Directions for this task:
Copy the records word for word, from the start through the line that contains "coord(1049,523)".

Source records:
*****

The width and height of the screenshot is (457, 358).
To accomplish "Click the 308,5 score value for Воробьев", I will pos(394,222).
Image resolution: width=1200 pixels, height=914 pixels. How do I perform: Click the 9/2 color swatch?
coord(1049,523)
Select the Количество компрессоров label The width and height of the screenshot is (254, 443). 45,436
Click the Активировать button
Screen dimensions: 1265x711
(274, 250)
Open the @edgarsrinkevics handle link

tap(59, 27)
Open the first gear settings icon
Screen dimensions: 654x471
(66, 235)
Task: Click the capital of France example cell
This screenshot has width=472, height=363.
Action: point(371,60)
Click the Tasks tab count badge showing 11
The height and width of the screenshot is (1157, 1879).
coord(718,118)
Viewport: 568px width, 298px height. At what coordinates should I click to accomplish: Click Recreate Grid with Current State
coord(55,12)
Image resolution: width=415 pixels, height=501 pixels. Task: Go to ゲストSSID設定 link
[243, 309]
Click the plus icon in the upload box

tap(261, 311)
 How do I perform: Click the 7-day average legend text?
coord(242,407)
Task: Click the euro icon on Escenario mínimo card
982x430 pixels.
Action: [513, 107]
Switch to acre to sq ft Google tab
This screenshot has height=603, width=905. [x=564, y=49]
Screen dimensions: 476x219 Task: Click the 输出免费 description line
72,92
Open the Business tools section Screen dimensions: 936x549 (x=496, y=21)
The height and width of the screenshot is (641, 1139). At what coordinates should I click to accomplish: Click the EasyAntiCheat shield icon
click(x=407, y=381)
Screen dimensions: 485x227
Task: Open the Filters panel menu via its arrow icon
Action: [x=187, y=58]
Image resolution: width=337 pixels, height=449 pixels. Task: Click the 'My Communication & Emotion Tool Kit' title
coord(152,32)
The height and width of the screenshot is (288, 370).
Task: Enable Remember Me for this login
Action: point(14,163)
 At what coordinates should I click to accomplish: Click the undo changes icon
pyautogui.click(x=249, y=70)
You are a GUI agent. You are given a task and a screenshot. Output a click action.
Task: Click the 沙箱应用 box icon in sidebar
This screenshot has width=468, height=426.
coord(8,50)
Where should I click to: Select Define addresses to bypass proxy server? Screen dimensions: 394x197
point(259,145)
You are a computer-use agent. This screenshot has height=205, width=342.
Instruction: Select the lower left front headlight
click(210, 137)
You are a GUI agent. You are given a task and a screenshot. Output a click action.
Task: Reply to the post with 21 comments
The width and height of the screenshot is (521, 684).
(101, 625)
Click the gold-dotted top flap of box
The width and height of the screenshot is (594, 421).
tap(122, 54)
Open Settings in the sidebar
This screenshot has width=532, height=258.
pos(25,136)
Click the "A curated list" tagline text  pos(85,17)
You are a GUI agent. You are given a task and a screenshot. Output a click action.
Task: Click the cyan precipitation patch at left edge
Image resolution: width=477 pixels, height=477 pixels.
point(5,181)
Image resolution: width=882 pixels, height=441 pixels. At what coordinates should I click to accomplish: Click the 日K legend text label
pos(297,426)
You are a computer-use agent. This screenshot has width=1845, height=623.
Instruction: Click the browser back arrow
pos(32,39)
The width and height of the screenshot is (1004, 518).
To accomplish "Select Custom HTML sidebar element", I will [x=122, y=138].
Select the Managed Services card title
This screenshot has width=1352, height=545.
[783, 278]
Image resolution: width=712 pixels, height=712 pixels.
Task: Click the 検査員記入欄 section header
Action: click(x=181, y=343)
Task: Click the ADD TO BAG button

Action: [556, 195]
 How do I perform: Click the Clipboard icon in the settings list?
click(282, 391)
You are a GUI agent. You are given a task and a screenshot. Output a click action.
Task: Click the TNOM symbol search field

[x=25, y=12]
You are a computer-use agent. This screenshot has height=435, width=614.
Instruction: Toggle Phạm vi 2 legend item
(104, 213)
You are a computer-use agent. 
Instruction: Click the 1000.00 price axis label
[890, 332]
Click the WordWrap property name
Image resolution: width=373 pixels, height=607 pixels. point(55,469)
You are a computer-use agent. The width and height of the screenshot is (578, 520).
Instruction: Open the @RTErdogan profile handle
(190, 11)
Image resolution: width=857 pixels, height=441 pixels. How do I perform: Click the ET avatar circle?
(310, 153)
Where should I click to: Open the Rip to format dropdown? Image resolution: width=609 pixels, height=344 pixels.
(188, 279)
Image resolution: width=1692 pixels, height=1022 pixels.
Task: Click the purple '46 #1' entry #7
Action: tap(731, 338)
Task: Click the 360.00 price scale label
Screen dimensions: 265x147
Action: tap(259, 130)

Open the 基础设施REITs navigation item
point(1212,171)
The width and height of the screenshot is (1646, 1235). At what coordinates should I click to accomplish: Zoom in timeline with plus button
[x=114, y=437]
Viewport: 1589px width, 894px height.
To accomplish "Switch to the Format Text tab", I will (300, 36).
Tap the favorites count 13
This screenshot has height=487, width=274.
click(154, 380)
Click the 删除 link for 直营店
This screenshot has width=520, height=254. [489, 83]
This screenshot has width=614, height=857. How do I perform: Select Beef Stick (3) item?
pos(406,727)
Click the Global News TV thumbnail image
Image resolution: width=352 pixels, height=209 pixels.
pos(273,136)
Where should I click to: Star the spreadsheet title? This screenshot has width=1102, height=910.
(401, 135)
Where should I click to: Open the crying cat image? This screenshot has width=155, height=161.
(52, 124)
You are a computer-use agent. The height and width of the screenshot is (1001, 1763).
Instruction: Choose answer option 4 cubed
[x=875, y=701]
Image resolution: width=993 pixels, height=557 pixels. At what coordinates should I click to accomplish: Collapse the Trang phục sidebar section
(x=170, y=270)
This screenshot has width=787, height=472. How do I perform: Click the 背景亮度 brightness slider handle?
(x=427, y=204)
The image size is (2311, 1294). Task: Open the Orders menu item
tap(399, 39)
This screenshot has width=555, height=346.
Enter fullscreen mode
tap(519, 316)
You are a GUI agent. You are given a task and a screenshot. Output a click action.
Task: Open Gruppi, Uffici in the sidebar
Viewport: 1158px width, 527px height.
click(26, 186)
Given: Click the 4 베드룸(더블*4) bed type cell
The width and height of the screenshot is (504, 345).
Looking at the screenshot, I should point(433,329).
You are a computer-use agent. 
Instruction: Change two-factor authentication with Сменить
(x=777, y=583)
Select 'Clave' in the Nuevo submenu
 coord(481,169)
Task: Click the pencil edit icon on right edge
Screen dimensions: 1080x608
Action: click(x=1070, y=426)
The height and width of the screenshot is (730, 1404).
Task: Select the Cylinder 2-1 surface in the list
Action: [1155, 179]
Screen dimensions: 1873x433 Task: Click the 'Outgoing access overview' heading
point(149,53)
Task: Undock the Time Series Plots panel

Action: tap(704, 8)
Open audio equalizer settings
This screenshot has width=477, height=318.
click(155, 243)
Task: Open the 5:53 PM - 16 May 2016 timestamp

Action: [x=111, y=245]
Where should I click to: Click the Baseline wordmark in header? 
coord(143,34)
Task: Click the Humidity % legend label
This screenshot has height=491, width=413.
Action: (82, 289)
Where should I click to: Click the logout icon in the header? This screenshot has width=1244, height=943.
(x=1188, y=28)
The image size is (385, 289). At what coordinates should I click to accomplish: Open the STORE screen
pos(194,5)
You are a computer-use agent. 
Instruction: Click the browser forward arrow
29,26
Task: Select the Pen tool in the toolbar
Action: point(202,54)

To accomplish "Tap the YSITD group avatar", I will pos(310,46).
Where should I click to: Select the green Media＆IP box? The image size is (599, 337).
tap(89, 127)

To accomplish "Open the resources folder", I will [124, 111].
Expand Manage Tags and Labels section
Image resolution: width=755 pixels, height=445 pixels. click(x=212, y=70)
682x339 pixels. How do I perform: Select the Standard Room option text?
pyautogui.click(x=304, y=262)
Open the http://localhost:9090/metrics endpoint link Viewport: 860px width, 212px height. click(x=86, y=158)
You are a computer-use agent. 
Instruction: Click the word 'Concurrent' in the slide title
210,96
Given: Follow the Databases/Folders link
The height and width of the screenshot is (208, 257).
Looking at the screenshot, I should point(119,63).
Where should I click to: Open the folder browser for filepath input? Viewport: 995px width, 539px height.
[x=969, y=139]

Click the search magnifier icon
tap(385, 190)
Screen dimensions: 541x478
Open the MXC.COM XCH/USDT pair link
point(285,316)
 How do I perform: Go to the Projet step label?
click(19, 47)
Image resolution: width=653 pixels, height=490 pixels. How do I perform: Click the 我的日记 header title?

*****

Reply:
The width and height of the screenshot is (457, 358).
To accomplish "Click the 308,5 score value for Воробьев", I will pos(394,222).
Image resolution: width=1200 pixels, height=914 pixels. How do I perform: Click the 9/2 color swatch?
coord(1049,523)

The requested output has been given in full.